ACXION AP PHENTERMINE 30MG 30TABS

Phentermine hydrochloride is an anorectic with a sympathomimetic effect on the central nervous system, reducing appetite by stimulating the release of norepinephrine in the hypothalamus. After oral administration, it is easily absorbed from the digestive tract, 17.5% is bound to plasma proteins, and its half-life is approximately 20 hours. Its metabolization is extensive through a complex biotransformation pathway that involves oxidative deamination and reduction of many of its biologically active metabolites that can participate in therapeutic action. The excretion of phentermine is mainly through the kidneys, eliminating 62-85% of the drug without change.

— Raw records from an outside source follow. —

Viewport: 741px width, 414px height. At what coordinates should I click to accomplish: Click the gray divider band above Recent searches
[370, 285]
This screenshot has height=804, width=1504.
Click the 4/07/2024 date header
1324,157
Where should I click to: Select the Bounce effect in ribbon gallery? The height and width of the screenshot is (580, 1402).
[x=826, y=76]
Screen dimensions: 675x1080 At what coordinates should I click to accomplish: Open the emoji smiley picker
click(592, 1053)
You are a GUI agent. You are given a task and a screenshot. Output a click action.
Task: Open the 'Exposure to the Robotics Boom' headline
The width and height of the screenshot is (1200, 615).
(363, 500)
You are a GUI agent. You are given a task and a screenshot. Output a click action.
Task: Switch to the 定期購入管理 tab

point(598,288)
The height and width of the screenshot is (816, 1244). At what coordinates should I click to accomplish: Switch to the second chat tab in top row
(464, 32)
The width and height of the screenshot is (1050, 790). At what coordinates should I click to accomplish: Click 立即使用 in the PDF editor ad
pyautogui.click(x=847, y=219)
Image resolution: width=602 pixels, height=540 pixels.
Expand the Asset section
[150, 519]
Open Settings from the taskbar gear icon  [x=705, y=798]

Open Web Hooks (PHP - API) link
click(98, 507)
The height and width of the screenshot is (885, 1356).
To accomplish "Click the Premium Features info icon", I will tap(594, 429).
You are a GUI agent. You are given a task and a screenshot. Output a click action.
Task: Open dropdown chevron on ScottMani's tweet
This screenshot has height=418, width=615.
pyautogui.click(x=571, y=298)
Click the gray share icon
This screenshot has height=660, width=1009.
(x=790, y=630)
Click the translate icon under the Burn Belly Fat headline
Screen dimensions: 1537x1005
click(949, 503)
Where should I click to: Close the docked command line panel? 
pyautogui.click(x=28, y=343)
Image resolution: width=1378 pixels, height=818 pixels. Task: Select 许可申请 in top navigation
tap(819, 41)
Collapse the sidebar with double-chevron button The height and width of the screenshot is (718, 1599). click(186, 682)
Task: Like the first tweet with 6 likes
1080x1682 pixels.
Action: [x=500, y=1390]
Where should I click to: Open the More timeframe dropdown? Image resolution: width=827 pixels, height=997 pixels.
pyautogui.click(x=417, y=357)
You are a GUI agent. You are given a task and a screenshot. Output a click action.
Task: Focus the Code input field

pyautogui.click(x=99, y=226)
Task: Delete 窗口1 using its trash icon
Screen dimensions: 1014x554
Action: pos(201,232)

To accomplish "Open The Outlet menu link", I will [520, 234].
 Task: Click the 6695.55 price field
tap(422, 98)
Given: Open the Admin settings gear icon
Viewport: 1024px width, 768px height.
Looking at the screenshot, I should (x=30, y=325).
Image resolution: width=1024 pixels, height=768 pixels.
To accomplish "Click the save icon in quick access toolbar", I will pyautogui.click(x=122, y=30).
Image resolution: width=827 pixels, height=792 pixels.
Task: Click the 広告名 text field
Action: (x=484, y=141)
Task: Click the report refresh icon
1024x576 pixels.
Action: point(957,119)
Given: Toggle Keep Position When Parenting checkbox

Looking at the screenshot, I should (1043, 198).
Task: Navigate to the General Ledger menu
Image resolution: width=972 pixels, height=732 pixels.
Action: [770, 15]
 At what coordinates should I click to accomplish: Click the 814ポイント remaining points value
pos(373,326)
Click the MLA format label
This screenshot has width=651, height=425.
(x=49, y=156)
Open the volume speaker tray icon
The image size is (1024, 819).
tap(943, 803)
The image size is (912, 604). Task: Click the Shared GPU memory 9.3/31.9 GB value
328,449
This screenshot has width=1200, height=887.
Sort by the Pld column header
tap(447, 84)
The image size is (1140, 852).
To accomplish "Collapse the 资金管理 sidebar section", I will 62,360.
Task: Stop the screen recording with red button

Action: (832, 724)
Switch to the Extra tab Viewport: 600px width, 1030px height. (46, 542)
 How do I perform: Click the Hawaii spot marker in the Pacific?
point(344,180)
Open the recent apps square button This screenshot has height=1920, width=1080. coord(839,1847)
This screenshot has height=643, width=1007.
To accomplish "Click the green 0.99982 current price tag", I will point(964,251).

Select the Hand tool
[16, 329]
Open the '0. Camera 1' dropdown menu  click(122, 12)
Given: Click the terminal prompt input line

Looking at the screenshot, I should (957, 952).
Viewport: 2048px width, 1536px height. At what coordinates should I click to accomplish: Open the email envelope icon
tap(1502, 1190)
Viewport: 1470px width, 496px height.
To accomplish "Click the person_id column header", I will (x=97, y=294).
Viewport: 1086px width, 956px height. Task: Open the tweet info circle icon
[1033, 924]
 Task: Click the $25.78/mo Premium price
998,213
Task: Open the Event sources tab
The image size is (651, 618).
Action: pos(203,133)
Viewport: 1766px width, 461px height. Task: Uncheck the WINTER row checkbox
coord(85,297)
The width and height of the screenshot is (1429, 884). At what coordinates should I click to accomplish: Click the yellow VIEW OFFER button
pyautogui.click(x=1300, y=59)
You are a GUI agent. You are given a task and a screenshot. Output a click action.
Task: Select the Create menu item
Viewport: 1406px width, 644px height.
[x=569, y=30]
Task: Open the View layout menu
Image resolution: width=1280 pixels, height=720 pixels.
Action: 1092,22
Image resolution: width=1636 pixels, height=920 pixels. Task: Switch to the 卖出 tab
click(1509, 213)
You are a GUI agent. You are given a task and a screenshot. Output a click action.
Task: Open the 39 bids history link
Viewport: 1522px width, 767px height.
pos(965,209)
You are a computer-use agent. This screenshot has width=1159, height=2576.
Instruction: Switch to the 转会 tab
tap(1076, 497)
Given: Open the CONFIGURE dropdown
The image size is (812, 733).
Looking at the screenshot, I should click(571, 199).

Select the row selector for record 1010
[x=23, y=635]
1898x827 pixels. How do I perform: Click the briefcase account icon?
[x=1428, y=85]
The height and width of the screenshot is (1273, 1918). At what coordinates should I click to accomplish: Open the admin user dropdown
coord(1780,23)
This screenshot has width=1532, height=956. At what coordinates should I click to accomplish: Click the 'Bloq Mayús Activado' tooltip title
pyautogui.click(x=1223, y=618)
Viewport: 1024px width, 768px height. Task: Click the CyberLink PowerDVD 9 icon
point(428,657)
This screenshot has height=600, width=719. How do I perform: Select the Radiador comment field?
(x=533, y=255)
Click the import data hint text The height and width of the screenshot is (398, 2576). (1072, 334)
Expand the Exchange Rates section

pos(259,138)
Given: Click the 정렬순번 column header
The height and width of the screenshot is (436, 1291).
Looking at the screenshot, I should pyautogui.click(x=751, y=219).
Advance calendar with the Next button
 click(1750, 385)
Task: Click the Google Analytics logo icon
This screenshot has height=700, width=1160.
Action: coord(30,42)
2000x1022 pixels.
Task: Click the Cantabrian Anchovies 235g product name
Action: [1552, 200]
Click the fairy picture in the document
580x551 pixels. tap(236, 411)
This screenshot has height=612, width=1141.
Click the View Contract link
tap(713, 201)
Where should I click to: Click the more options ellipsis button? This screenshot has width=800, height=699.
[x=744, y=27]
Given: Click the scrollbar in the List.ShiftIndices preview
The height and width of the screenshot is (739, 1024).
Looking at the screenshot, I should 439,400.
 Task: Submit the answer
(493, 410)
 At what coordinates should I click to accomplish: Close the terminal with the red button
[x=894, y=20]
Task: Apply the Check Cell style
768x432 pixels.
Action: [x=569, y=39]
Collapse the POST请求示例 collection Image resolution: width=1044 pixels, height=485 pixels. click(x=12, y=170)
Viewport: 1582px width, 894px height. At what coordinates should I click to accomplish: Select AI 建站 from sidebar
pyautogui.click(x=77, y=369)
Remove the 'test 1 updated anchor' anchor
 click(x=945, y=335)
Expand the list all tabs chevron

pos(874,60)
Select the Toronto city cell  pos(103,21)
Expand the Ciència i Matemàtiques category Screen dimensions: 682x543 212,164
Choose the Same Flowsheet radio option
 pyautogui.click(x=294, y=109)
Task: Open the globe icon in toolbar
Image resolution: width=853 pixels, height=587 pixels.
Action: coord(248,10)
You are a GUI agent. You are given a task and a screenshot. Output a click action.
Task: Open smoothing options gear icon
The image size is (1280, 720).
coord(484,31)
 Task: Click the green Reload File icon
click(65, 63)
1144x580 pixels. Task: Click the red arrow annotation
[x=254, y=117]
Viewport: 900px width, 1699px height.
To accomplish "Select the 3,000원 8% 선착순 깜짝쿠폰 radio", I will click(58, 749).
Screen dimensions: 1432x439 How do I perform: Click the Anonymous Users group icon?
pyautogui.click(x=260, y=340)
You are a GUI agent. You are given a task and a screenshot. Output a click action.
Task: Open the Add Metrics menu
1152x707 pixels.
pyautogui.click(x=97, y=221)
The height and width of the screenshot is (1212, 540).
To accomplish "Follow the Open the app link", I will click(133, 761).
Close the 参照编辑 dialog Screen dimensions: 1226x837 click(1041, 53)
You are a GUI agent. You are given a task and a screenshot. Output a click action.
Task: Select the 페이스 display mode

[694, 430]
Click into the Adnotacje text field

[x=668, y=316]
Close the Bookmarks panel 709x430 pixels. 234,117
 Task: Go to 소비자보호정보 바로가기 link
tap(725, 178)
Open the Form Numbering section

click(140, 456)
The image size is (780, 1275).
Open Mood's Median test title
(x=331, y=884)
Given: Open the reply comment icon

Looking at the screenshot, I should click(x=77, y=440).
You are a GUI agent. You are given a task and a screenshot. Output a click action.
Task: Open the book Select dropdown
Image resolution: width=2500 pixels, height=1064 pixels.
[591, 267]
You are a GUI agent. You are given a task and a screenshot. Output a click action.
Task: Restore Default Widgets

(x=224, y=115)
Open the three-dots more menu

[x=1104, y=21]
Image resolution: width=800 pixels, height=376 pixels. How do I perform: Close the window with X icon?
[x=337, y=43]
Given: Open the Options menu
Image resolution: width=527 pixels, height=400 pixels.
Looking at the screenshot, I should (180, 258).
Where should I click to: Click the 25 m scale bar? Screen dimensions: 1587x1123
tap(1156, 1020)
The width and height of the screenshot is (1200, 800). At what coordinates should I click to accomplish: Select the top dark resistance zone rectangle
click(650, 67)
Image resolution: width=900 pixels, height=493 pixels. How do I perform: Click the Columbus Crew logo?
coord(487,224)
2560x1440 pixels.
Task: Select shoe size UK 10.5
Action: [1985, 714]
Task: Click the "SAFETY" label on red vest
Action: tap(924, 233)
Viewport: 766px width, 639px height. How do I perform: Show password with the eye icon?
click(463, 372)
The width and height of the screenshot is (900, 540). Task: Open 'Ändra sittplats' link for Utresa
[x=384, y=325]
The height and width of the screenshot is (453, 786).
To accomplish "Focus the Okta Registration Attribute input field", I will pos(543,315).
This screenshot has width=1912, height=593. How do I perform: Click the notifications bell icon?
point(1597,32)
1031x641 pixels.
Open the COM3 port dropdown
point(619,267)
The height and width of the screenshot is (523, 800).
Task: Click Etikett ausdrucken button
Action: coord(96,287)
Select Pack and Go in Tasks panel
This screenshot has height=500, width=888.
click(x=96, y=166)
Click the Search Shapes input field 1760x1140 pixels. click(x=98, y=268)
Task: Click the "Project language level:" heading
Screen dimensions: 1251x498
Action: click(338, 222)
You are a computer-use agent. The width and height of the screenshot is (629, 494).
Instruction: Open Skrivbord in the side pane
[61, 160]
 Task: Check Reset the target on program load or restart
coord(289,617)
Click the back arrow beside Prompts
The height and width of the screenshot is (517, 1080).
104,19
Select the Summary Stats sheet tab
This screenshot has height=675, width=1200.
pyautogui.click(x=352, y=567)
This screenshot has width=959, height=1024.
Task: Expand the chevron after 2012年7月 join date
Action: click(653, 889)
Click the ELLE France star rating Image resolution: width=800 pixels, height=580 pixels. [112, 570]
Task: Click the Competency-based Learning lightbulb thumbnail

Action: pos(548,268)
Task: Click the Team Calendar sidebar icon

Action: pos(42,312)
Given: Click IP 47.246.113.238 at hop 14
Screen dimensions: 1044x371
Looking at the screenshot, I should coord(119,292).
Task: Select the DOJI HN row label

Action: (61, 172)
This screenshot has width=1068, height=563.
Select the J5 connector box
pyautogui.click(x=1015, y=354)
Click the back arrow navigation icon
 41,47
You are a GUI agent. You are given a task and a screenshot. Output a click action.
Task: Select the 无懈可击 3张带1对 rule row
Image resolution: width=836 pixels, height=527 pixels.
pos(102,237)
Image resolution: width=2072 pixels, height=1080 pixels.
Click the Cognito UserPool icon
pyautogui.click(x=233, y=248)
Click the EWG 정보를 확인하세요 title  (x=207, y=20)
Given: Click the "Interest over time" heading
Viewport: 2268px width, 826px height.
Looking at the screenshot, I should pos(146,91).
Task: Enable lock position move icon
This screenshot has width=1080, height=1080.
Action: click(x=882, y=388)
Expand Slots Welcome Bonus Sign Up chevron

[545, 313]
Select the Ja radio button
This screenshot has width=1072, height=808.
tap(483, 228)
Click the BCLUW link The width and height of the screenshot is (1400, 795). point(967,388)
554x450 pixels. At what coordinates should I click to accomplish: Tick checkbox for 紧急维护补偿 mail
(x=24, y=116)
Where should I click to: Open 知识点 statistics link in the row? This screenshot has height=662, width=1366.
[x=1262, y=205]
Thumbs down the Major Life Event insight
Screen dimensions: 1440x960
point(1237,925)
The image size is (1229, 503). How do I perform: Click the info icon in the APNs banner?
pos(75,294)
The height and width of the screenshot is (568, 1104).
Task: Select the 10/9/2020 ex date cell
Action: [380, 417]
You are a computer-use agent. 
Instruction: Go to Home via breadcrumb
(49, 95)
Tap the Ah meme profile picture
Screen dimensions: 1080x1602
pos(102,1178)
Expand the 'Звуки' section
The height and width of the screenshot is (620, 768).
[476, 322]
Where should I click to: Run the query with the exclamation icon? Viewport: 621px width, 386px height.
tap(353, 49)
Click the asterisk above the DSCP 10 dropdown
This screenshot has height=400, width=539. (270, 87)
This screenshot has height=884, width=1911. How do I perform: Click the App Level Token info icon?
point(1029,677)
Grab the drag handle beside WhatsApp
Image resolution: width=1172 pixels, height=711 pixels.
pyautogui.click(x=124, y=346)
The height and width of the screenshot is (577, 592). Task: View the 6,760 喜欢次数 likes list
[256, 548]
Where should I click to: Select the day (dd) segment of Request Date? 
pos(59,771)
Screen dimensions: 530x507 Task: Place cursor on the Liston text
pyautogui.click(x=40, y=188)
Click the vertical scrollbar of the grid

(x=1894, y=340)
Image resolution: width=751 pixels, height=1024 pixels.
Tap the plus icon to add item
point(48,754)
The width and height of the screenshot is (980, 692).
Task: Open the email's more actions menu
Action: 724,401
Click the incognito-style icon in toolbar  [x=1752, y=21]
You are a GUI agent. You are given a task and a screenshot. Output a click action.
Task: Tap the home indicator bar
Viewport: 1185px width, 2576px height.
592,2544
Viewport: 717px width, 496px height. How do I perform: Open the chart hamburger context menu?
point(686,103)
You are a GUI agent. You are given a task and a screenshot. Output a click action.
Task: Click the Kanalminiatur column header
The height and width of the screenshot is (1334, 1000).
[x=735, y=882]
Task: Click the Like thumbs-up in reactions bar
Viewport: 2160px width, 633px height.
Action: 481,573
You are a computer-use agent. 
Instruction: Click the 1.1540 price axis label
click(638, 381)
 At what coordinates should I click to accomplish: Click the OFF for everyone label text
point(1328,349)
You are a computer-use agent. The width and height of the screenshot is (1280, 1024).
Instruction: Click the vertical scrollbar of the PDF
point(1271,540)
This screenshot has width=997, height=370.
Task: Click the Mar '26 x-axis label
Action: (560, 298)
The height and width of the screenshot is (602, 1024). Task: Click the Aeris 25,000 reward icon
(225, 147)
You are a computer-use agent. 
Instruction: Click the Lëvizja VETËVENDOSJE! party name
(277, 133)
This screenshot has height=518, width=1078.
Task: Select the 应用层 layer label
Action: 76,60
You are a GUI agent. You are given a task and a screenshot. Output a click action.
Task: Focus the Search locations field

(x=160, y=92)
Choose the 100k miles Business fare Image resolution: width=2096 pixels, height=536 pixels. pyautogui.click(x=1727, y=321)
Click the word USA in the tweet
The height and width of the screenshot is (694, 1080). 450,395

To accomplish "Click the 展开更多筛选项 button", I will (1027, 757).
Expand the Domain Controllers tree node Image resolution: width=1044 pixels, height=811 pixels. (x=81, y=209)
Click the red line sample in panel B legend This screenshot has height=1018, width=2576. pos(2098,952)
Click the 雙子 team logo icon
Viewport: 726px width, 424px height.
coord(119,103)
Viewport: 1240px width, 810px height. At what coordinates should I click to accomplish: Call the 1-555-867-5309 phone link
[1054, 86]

Obesity is a chronic disease and requires chronic therapy. Hypertension, dyslipidemia, diabetes, and cardiovascular diseases are the leading causes of mortality in the modern world, all closely linked to obesity. Obese patients should always be treated through lifestyle interventions, however, despite these types of interventions, the results remain modest. On the other hand, but in the same sense, pharmacotherapy is a second step in the treatment of obesity, approved when weight loss goals were not achieved through lifestyle intervention.

To promote long-term weight maintenance, the use of weight loss medications is suggested to reduce comorbidities and improve adherence to behavioral changes, which can improve the physical functionality of patients and allow them to develop greater physical activity. When patients respond effectively to weight loss drugs (≥ 5% body weight loss in three months), it is recommended to continue the drug.

The use of phentermine has been studied for up to 36 weeks (2-36) with doses of 15-30 mg / day, showing additional weight loss. Its use for 36 weeks with 30 mg / day continuously or intermittently (4 weeks with treatment and 4 weeks without treatment) also showed a significant decrease in weight, with few adverse effects (8% of patients). The duration of treatment with phentermine does not influence adverse effects. The advantage of the prolonged release formulation should be considered in avoiding high concentrations that are associated with dependency phenomena. It is advisable to evaluate the efficacy and safety at least monthly during the first three months and every three months thereafter.

ACXION® AP should not be co-administered or for 14 days after the administration of monoamine oxidase inhibitors, as hypertensive crisis may result, the abuse of Phentermine as a means to overcome drowsiness or alertness should not be encouraged; Furthermore, its use is not recommended in people with anorexia, insomnia, asthenia, psychotic personality, pregnancy and lactation.